In the U.S., a similar ban on ads for specific drugs would face a slew of First Amendment challenges in the courts. But there are plenty of other remedies available. Democrats in Congress have proposed prohibiting advertising until a drug has been on the market for a few years, giving health care professionals more time to see how the drug worked in the wider population. Another possibility, which Hillary Clinton has endorsed, would be to make advertising less attractive to drugmakers by barring them from writing off the associated costs on their tax returns. The FDA could seek to review all ads before they air and reject those that make false or misleading claims. It could also require ads to include more information about how often a drug is effective or whom it actually helps.
Lisa Schwartz has been working with the FDA and consumer advocates to develop a better model for presenting this kind of information. Along with her husband and fellow researcher, Steven Woloshin, she started a company that is creating “drug facts boxes” for different medications. The idea is to translate the gobbledygook that appears in prescription package inserts or those fine-print full-page magazine ads into language that average consumers can understand.

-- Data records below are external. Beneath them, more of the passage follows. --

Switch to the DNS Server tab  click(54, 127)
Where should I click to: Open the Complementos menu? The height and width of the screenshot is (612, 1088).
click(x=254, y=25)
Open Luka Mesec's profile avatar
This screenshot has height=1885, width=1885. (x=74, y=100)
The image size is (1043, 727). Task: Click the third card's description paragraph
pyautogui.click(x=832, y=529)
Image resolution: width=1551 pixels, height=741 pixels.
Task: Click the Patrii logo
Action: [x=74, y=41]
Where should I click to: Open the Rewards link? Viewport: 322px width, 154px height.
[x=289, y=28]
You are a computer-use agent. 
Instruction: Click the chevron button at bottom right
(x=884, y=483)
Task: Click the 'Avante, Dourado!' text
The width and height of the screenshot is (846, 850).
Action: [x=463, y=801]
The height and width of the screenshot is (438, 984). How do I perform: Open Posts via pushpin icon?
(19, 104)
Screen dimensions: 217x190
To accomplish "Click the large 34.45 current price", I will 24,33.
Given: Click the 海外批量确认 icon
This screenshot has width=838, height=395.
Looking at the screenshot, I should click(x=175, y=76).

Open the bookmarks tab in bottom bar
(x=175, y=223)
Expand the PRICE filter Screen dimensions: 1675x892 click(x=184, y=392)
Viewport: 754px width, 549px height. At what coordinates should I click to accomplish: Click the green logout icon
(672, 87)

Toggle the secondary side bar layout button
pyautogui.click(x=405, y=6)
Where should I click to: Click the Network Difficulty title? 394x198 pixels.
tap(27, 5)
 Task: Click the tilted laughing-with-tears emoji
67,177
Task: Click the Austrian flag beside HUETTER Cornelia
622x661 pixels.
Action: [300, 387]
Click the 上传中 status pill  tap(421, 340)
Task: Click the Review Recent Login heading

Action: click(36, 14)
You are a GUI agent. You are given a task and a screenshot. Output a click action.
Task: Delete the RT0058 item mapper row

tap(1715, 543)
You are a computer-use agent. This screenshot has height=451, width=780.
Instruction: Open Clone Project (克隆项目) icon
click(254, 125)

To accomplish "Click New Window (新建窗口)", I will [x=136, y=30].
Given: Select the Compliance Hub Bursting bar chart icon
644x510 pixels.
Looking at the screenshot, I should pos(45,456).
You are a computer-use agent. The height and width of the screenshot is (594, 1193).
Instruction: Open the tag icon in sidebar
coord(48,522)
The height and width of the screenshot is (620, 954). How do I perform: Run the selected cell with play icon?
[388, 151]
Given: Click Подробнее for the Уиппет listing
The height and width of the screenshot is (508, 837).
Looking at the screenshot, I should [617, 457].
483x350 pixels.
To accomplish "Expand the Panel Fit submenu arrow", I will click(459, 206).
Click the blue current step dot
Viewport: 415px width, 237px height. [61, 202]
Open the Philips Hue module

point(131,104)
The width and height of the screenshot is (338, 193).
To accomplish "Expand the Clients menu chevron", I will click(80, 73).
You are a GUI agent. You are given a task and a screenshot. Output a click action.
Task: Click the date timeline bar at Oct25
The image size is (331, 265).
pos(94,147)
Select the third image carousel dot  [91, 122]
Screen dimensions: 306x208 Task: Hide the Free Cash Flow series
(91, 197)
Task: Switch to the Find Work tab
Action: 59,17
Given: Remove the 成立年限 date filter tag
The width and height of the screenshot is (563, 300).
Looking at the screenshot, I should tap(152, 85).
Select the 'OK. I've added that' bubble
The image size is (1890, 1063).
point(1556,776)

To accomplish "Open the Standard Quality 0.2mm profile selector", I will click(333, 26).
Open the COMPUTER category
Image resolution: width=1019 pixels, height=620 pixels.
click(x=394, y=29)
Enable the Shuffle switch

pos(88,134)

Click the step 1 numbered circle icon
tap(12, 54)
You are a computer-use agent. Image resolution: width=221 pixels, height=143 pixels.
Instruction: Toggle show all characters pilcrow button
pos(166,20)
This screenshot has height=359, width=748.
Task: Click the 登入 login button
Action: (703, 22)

After Belsomra hit the market, Consumer Reports asked Schwartz to create a label for it. Her version presents the data on the drug in an even-handed way, noting that its ability to aid sleep is “modest” at the highest approved doses. “Short track record means that new, unexpected side effects are possible,” it explains. “Since this drug has a different way of acting than other insomnia drugs, the experience with it is particularly limited.” The label gives brief details on alternative remedies for insomnia, like cutting down on caffeine. Finally, it lists Belsomra’s known side effects. Not included on the list but probably warranted: skepticism.